La Fondation Trois Cultures poursuit son engagement en faveur du cinéma israélien en janvier

Le film "Gett, le divorce de Viviane Amsalem" sera projeté dans le cycle "Martes de Cine" en janvier 2021
Siège de la Fondation des Trois Cultures situé sur l'île de la Cartuja dans l'ancien pavillon du Maroc à l'exposition universelle de Séville en 1992

 -   Siège de la Fondation des Trois Cultures situé sur l'île de la Cartuja dans l'ancien pavillon du Maroc à l'exposition universelle de Séville en 1992

Comme lors des précédentes occasions, et coïncidant avec la commémoration de la Journée de commémoration de l'Holocauste le 27 janvier, la Fondation des trois cultures de la Méditerranée consacre son programme de films de janvier au cinéma israélien. Cette série, organisée en collaboration avec l'Ambassade d'Israël en Espagne, offre la possibilité de connaître les plus significatifs de la filmographie israélienne actuelle. 

Dans le cadre du programme "Martes de Cine" (Les mardis du cinéma), le 19 janvier sera projeté "Gett, le divorce de Viviane Amsalem ", avec l'actrice Ronit Elkabetz, l'une des cinéastes et actrices les plus visionnaires d'Israël. En 2014, le film dans lequel elle joue et qu'elle co-réalise avec son frère Shlomi Elkabetz remporte le prix Ophir du meilleur film, l'équivalent des Oscars en Israël.
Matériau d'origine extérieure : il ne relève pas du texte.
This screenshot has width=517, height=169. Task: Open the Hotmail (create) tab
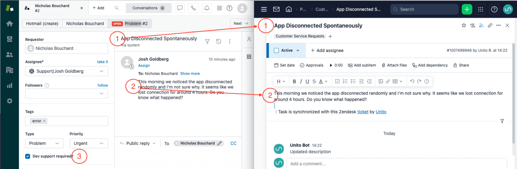[x=42, y=23]
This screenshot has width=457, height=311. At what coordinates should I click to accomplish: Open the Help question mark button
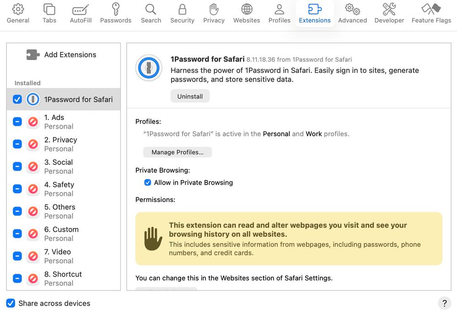pyautogui.click(x=444, y=303)
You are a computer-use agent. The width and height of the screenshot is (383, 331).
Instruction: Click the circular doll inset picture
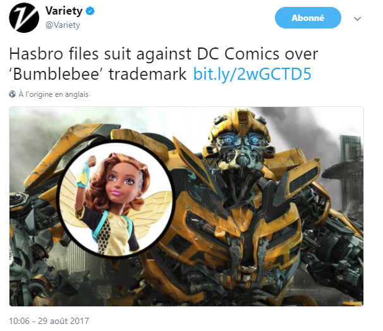tap(116, 199)
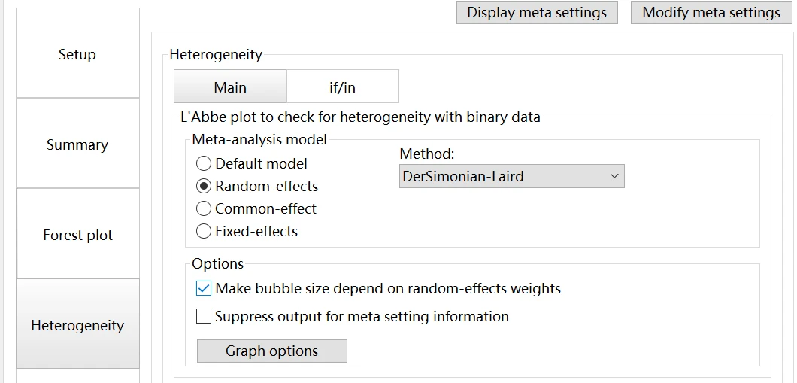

C'est le troisième volet d'une trilogie dans laquelle Ronit Elkabetz donne vie à une femme prisonnière d'un mariage malheureux.

Dans "Gett, le divorce de Viviane Amsalem", l'histoire est racontée par Viviane Amsalem, une femme séparée de son mari Elisha depuis des années et qui veut obtenir un divorce pour ne pas devenir un paria. En Israël, le mariage civil n'existe pas encore et selon les lois religieuses, seul le mari peut accorder un divorce. Cependant, Elisha refuse de le faire. Viviane devra se battre pendant des années devant le tribunal rabbinique pour obtenir ce qu'elle considère comme un droit. 

La série, qui a débuté le 12 janvier avec le film acclamé d'Eliran Malka "Les Dissidents", se terminera avec le documentaire musical "Le merveilleux royaume de Papa Alaev", réalisé par le jeune cinéaste Tal Barda (1983, Israël) et le réalisateur Noam Pinchas (1974, Israël) 

Tal Barda, qui a suivi une formation en cinéma et télévision à l'université de Tel-Aviv et en histoire de l'art à l'université de Toulouse, a réalisé et produit plusieurs documentaires, dont l'un des plus remarquables est "A Heartbeat Away" (2015).

Noam Pinchas, formé au cinéma à Boston, crée depuis 2006 des documentaires basés sur des personnages drôles et charismatiques. 

Tous les films sont présentés en version originale sous-titrée en espagnol.